The training data heist nobody priced in
Because here is the thing about AI that gets lost in every keynote, every Jensen Huang leather-jacket moment, every Sam Altman tour of the Gulf states. The model is not the product. The chip is not the product. The data is the product. The model is a function of the data it was trained on. Garbage in, garbage out. Brilliance in, GPT in.
For a decade, the data was free. Wikipedia, Reddit, the open web, Common Crawl, Books3 (which turned out to be pirated, but that's another story). OpenAI, Anthropic, Google, Meta, every frontier lab built their first generation of models on scraped data they did not pay for and, in many cases, were not licensed to use. The New York Times is still suing. Getty Images is still suing. Authors are still suing. The free buffet is being shut down one lawsuit at a time.

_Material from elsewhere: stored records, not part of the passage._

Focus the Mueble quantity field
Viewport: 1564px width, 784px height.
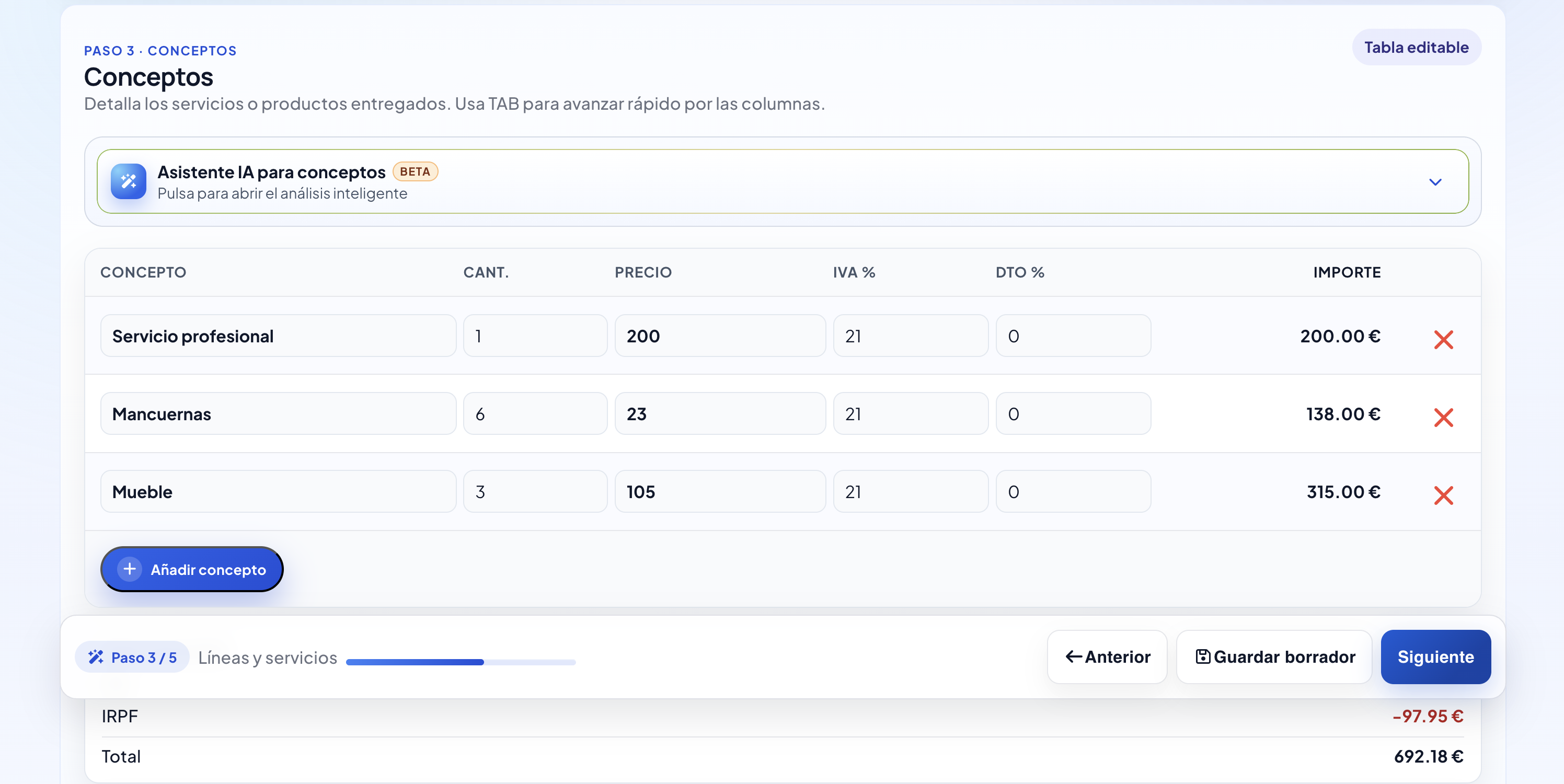(534, 491)
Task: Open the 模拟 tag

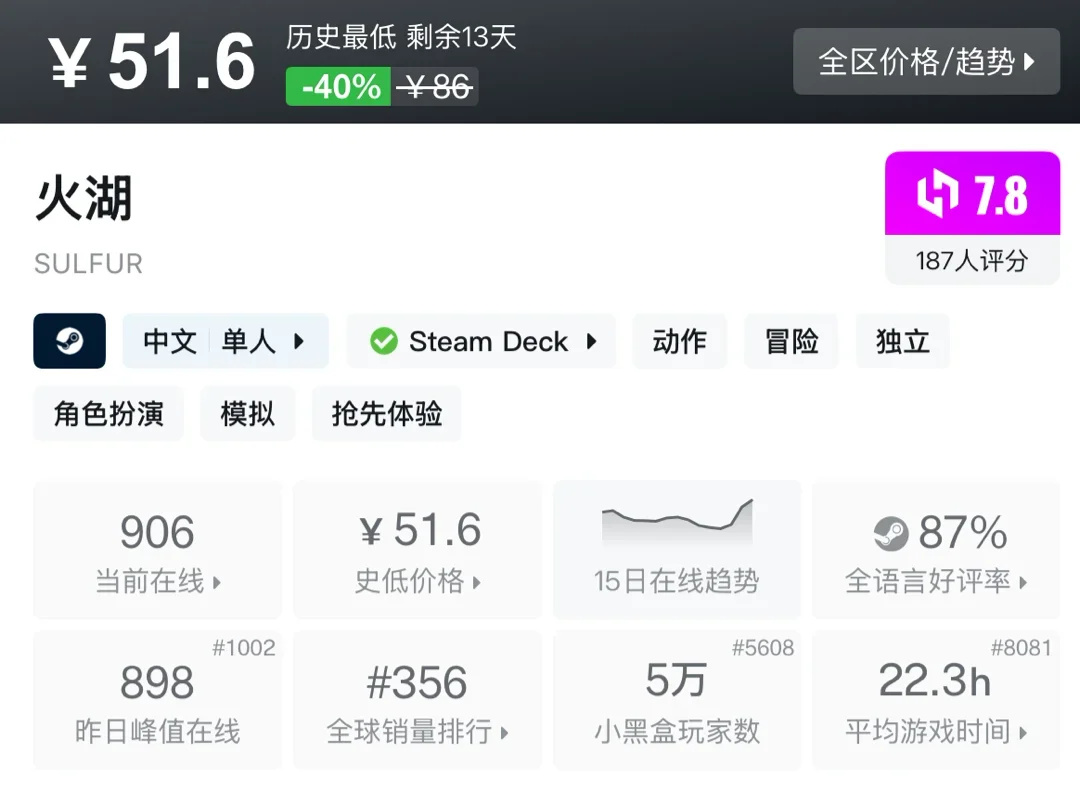Action: click(x=247, y=414)
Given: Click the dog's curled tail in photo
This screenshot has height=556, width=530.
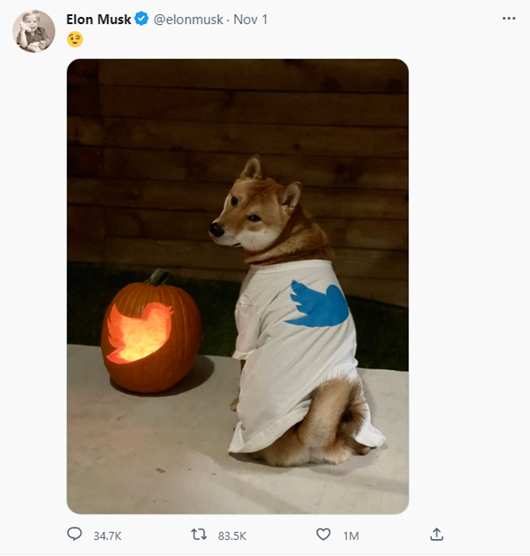Looking at the screenshot, I should click(x=346, y=415).
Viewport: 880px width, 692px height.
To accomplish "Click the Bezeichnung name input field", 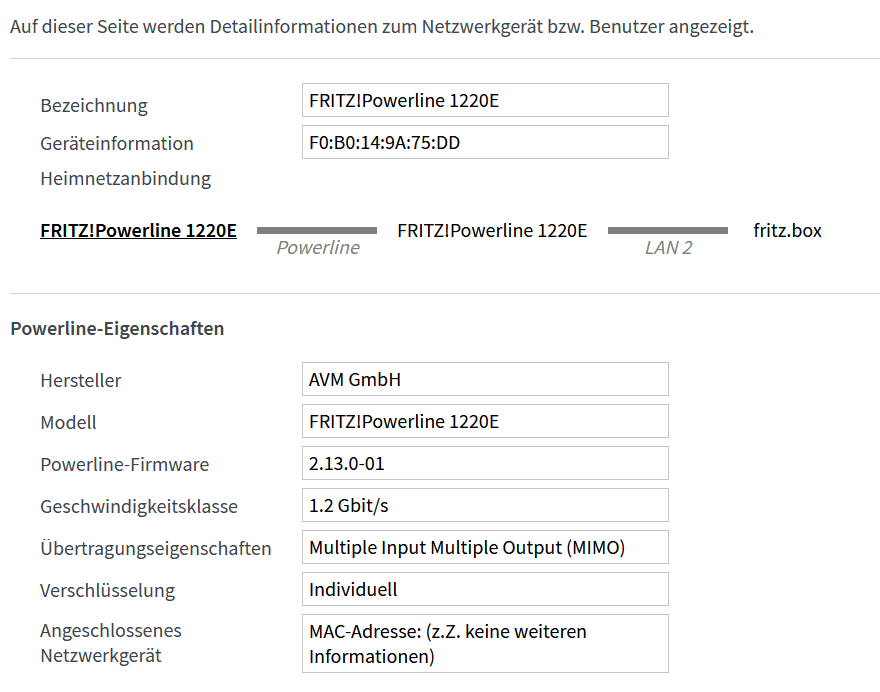I will pos(485,100).
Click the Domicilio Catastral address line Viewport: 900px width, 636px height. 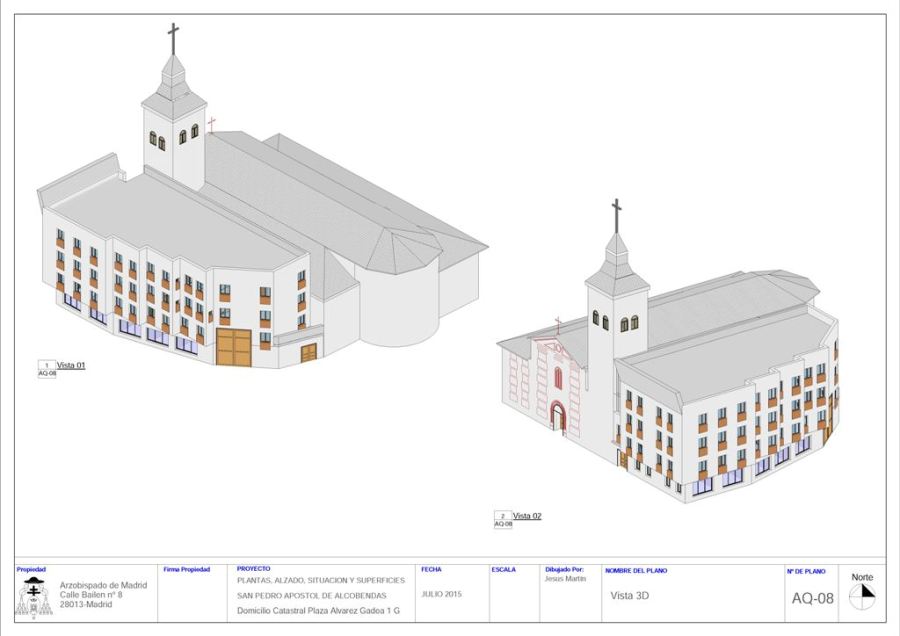pos(318,610)
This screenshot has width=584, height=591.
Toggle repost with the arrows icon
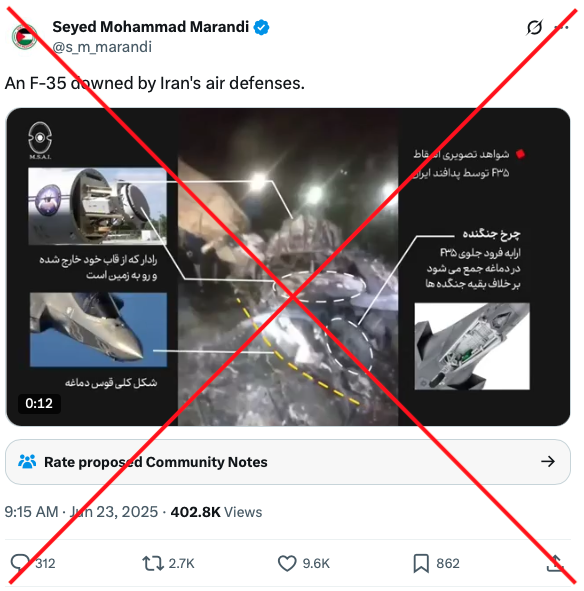(x=153, y=563)
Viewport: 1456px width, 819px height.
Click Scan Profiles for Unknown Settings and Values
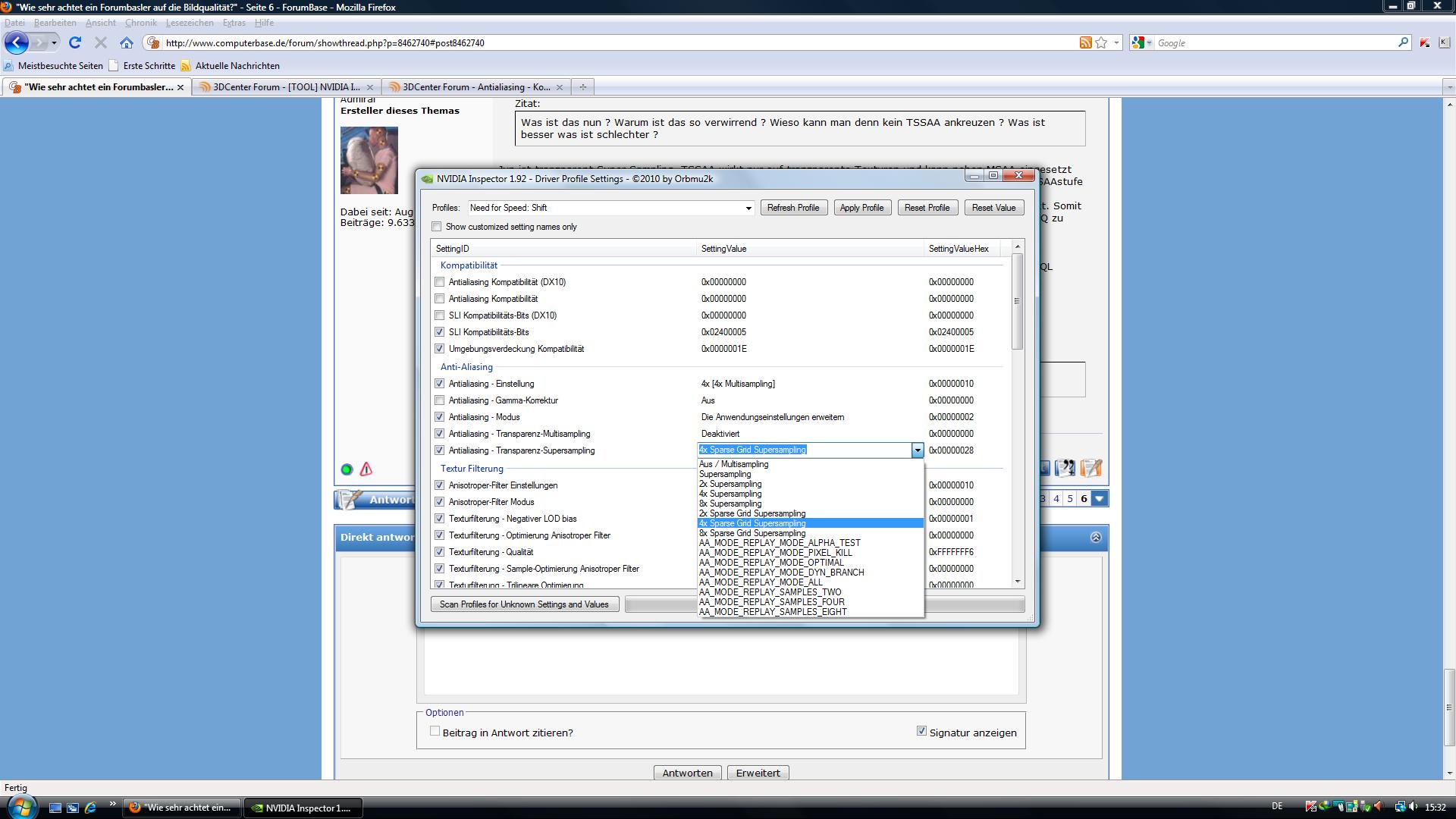click(524, 604)
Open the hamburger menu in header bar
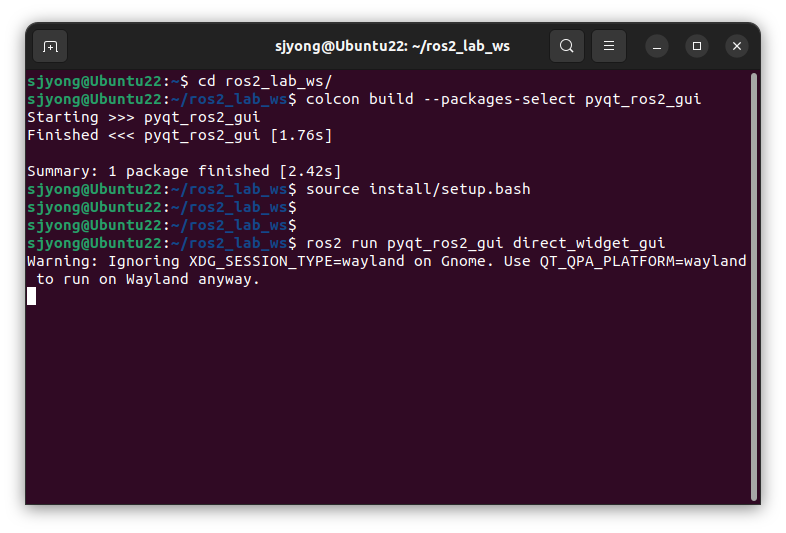786x533 pixels. point(609,46)
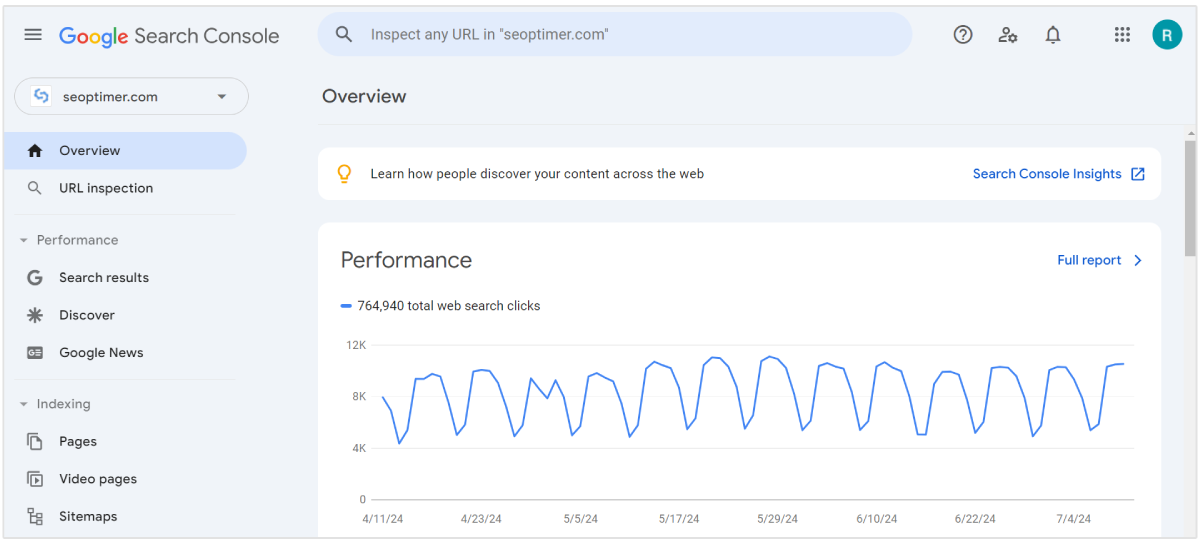Open user and permissions settings icon

click(x=1008, y=35)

Which brings us to the constraint nobody at NVIDIA's GTC wants to talk about. The frontier models have eaten the internet. Literally. GPT-5, Claude 4, Gemini Ultra, Grok 4, they have all been trained on something close to the entire publicly available text corpus of human civilisation. There is no more internet to scrape. The next leg of AI capability does not come from more web data. It comes from data that does not yet exist in a usable form.
That data falls into three buckets. First, proprietary enterprise data sitting inside Fortune 500 companies (medical records, legal contracts, engineering schematics, customer support logs) that has never been digitised in a model-ready format. Second, synthetic data generated by other models, which sounds elegant until you realise it leads to model collapse if you do not curate it ruthlessly. Third, and most valuable, expert-labelled data created by humans who actually know what they are doing. PhD-level chemistry annotations. Doctor-reviewed clinical reasoning chains. Lawyer-tagged contract clauses. Software engineer feedback on code outputs.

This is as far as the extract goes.